Che nostalgia del tempo in cui si poteva simpatizzare e persino litigare. Ora anche le riunioni si svolgono a distanza. Zoom è la piattaforma più nota. Conoscevamo il disagio delle videoconferenze di lavoro, in cui si restava ipnotizzati dallo schermo, passivi, impossibilitati a interagire, commentare con libertà. Si rimpiange l’atmosfera, il bisbiglio delle riunioni, gli incontri, i dispareri che diventavano occasioni di crescita, i crocchi in cui si intrecciavano relazioni, ma soprattutto si pensava e si confrontavano idee e soluzioni. Tecnicamente (altro vocabolo chiave!) tutto ciò è possibile anche da lontano, da remoto, come dicono, ma la differenza è enorme. Gli uomini primi, dunque, sono una specie nuova, su cui si chineranno gli antropologi culturali più che gli scienziati sociali.
Intanto la pubblicità, sismografo dei cambiamenti sociali, propaganda nuove marche di ansiolitici, segno che, per ora, il vecchio homo sapiens non ce la fa. L’angoscia si estende e fa chiedere, esigere dosi sempre maggiori di sicurezza, nella forma di ordini del potere e di paradisi artificiali. Psicologi e farmacisti segnalano un’impennata nel consumo di certe sostanze, gli insegnanti sono confusi davanti al nuovo mantra, DAD, la didattica a distanza. Quanto a chi studia, temiamo che una generazione si stia perdendo, con immense ricadute sociali e un divario crescente tra i ricchi, che continueranno ad avere un’istruzione, e tutti gli altri. Per strada, vediamo code spettrali e silenziose. Gli uomini d’amore hanno perduto la libertà. La cattività li atterrisce, ma la paura reciproca li blocca. Taci, il nemico ti ascolta, ma non sai chi è. Homo homini virus: durerà a lungo.
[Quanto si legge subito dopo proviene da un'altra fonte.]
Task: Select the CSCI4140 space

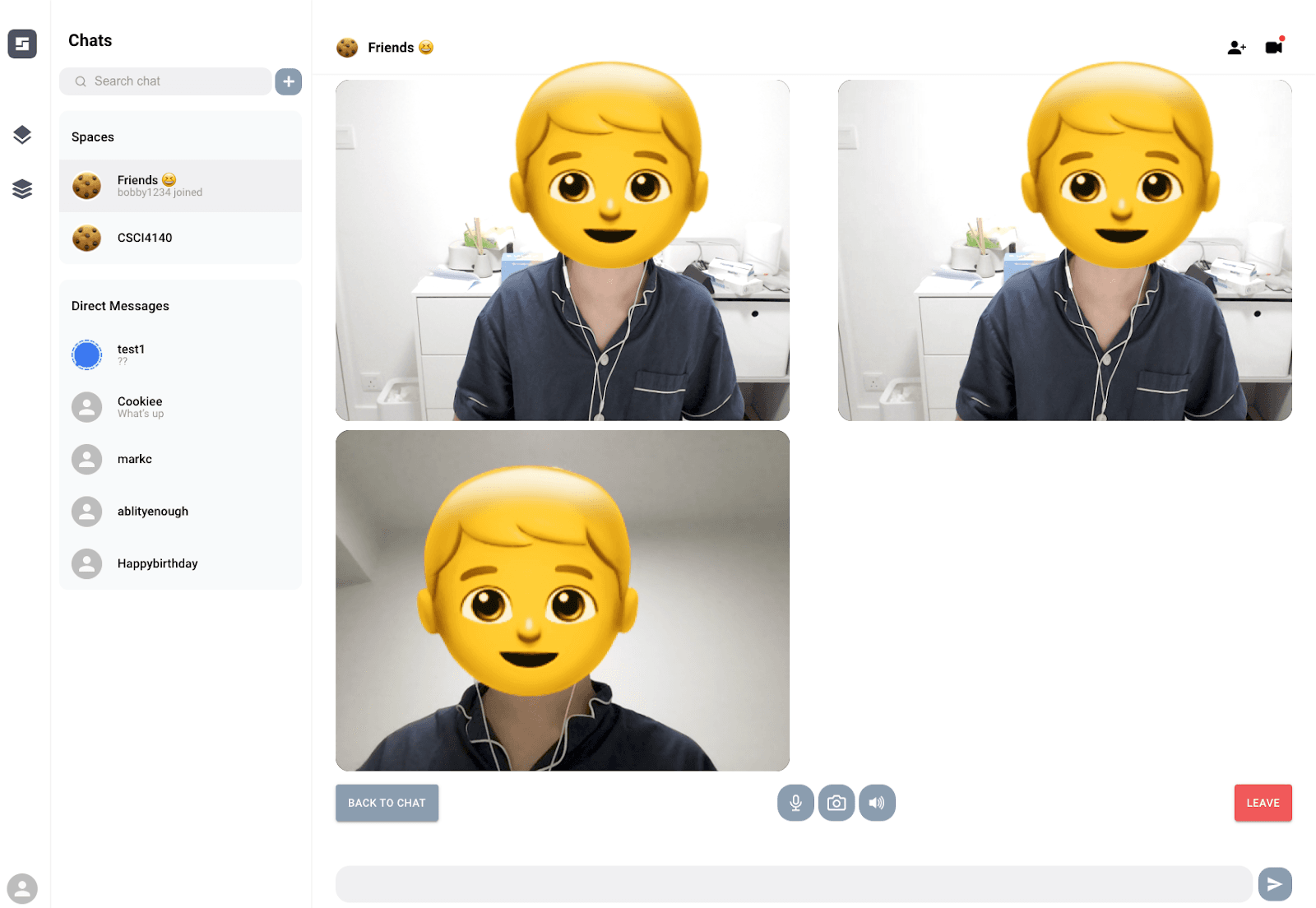Action: coord(180,238)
Sono dimenticati anche i cattivi maestri come Bertolt Brecht. “Al momento di marciare molti non sanno che alla loro testa marcia il nemico. La voce che li comanda è la voce del loro nemico. E chi parla del nemico è lui stesso il nemico”. Ma non si marcia più, chiusi nella celletta, armeggiando con il pulsante di invio per consultare il campionario dei beni di consumo offerti dall’ Amazon-mondo, pagabili con carta di credito- ovvero di debito- a comode rate. Nelle ore di lavoro “furbo”, da casa, saremo noi a pagare riscaldamento e climatizzazione, a procurarci – probabilmente in affitto- gli strumenti di lavoro, mentre qualcuno, da lontano, un ingranaggio lievemente più in alto di noi, ci sorveglierà assai meglio che in ufficio o in fabbrica.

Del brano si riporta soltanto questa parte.